● **DIRECTION**:
Could you recast everything from the line containing "The width and" down to the line containing "click(x=740, y=550)" in the entries below as a JSON list of strings, one per line, leaving out blank lines?

● **RAW DATA**:

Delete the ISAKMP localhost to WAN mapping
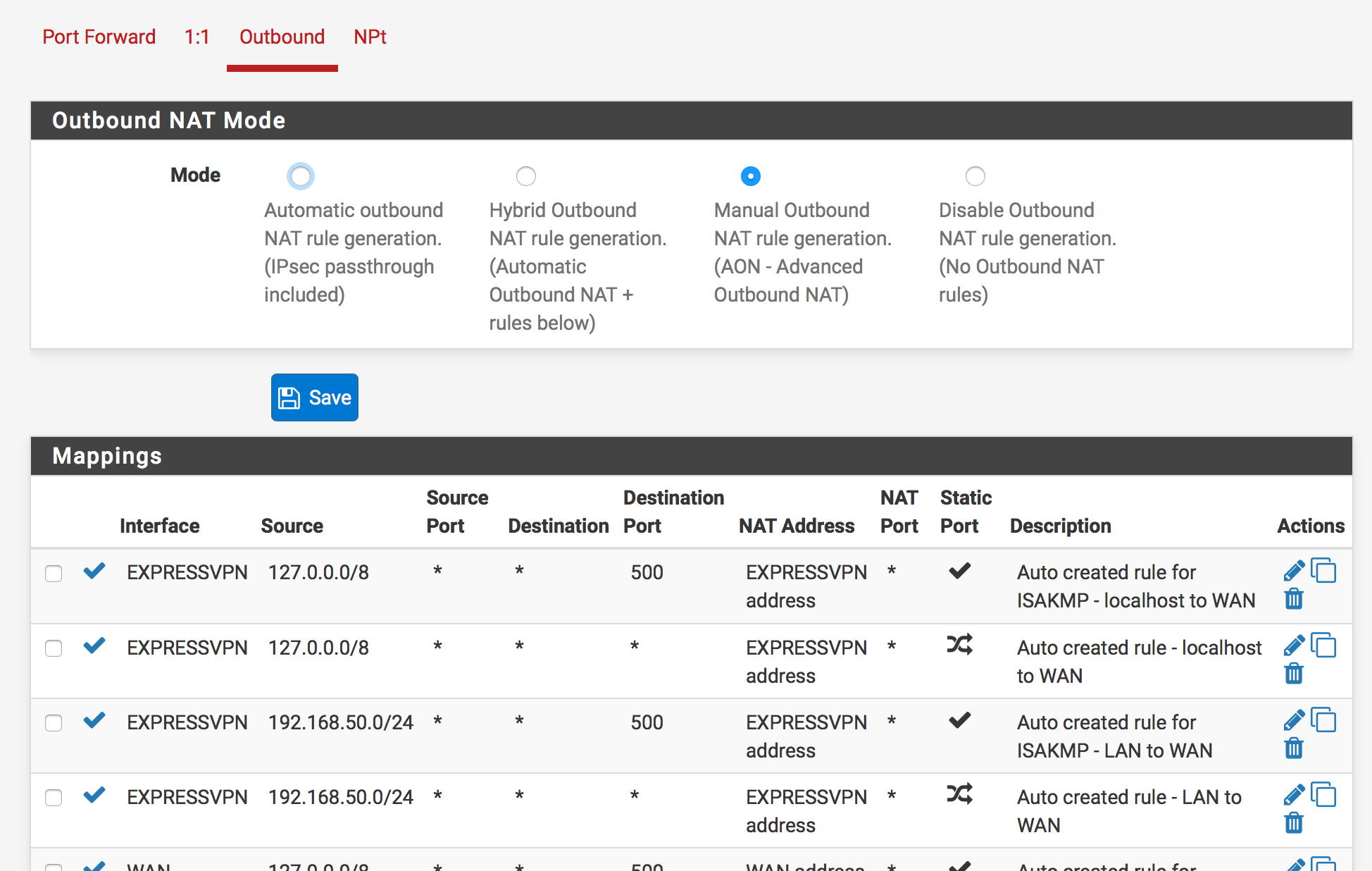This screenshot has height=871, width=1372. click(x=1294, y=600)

...

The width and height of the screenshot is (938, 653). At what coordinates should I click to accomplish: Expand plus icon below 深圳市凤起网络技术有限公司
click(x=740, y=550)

--

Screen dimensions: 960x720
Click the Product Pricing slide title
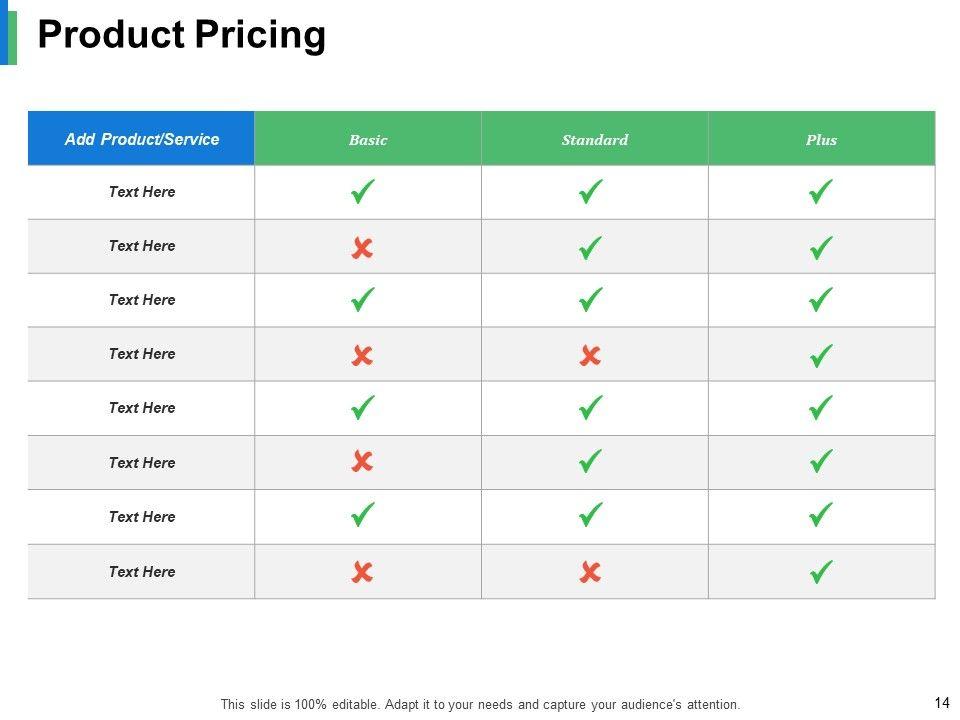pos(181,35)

● **TASK RESULT**:
[
  "The width and height of the screenshot is (938, 653). At what coordinates should I click to accomplish: Expand plus icon below 深圳市凤起网络技术有限公司",
  "click(x=740, y=550)"
]